EXERCISE REQUIREMENTS
[1] From the Textual_LikeDelimitedSubstring documentation, extract the passage starting at "modules / para" and ending at "deleteList=TextUtils.deleteLists.keepAll, function=None)".
[2] Answer these from the Textual_LikeDelimitedSubstring documentation:
(a) What is the default value of the 'function' parameter?
(b) What example delimiter character is given for the 'delimiter' parameter?
(c) Which boolean operator joins the LIKE conditions when O is "contains-any-words"?
[3] Translate this sentence from the Textual_LikeDelimitedSubstring documentation into Spanish: "Translates a textual constraint to a boolean combination of one or more substring matches using SQL LIKE operators."

PAGE EXCERPT
━━━━━━
ADL_query_translator modules/paradigms/Textual_LikeDelimitedSubstring.py

modules / paradigms / Textual_LikeDelimitedSubstring.py 


 SYNOPSIS

     Textual_LikeDelimitedSubstring (table, idColumn, textColumn,
         delimiter, cardinality,
         mapping=TextUtils.mappings.uppercaseAlphanumericOthersToWhitespace,
         deleteList=TextUtils.deleteLists.keepAll, function=None)

         table
             A table to query, e.g., "holding".

         idColumn
             The table's object identifier column (i.e., the column
             to be selected), e.g., "holding_id".

         textColumn
             The table column containing the text to search over
             (i.e., the column against which the constraint is to be
             placed), e.g., "subject_text".

         delimiter
             A single character that serves to delimit words in
             'textColumn', e.g., "^".

         cardinality
             A Cardinality object representing the cardinality of
             'table' with respect to 'textColumn'.

         mapping
             A Python character mapping table (i.e., a string of
             length 256, indexed by ASCII character code) to process
             constraint text with.  Defaults to
             'uppercaseAlphanumericOthersToWhitespace', which maps
             alphanumeric characters to their uppercase equivalents
             and all other characters to whitespace (i.e., to word
             separators).

         deleteList
             A string of zero or more characters to delete from
             constraint text.  The default is the empty string, which
             keeps all characters.

         function
             A function to apply to 'textColumn' (e.g., "UPPER"), or
             None.  Defaults to None.

 DESCRIPTION

     Translates a textual constraint to a boolean combination of one
     or more substring matches using SQL LIKE operators.

     This paradigm assumes that the text in 'textColumn' has been
     encoded such that words are delimited by a common delimiter
     character and phrases are separated by two or more delimiter
     characters.  For example, assuming the delimiter character is
     "^", a column value containing the two phrases "I am Sam" and
     "Sam I am" would be encoded as:

         ^I^am^Sam^^Sam^I^am^

     Given a textual constraint (B, O, T) where B is a textual
     bucket, O is one of the standard textual operators, and T is a
     text string, this paradigm parses T into a sequence of one or
     more words (W1, W2, W3, ...) by: 1) deleting from T any
     characters that appear in 'deleteList'; 2) mapping the remaining
     characters using 'mapping'; and 3) treating sequences of
     whitespace characters as word separators.  The paradigm then
     returns one of the following queries (we use "^" here to
     represent the delimiter character).  If O is
     "contains-all-words":

         SELECT idColumn FROM table
             WHERE textColumn LIKE '%^W1^%' AND
                   textColumn LIKE '%^W2^%' AND
                   textColumn LIKE '%^W3^%' ...

     If O is "contains-any-words":

         SELECT idColumn FROM table
             WHERE textColumn LIKE '%^W1^%' OR
                   textColumn LIKE '%^W2^%' OR
                   textColumn LIKE '%^W3^%' ...
━━━━━━
SUPPLIED DATA
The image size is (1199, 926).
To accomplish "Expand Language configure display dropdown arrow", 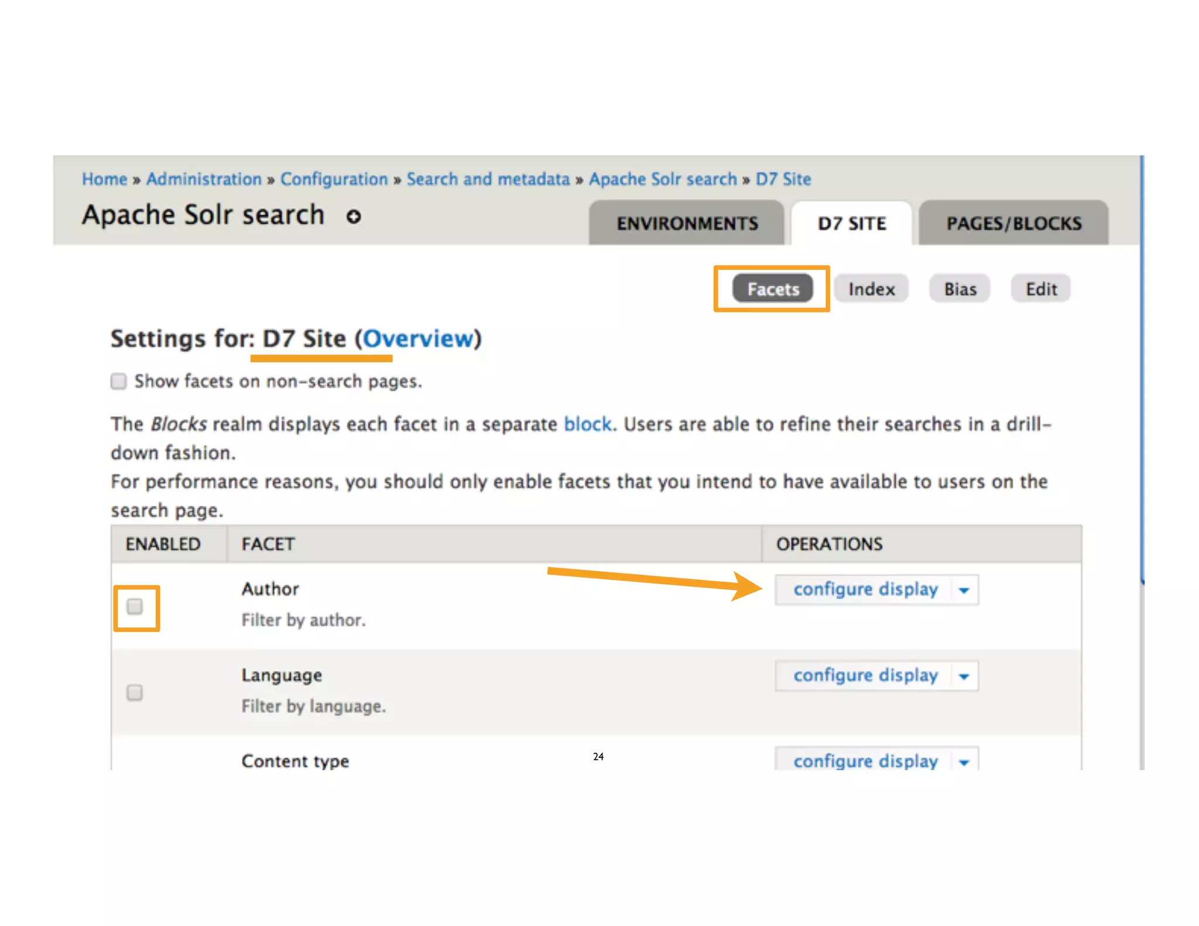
━━━━━━
EXPECTED RESULTS
[1]
modules / paradigms / Textual_LikeDelimitedSubstring.py 


 SYNOPSIS

     Textual_LikeDelimitedSubstring (table, idColumn, textColumn,
         delimiter, cardinality,
         mapping=TextUtils.mappings.uppercaseAlphanumericOthersToWhitespace,
         deleteList=TextUtils.deleteLists.keepAll, function=None)

[2]
(a) None
(b) "^"
(c) OR

[3] Traduce una restricción textual a una combinación booleana de una o más coincidencias de subcadenas mediante operadores LIKE de SQL.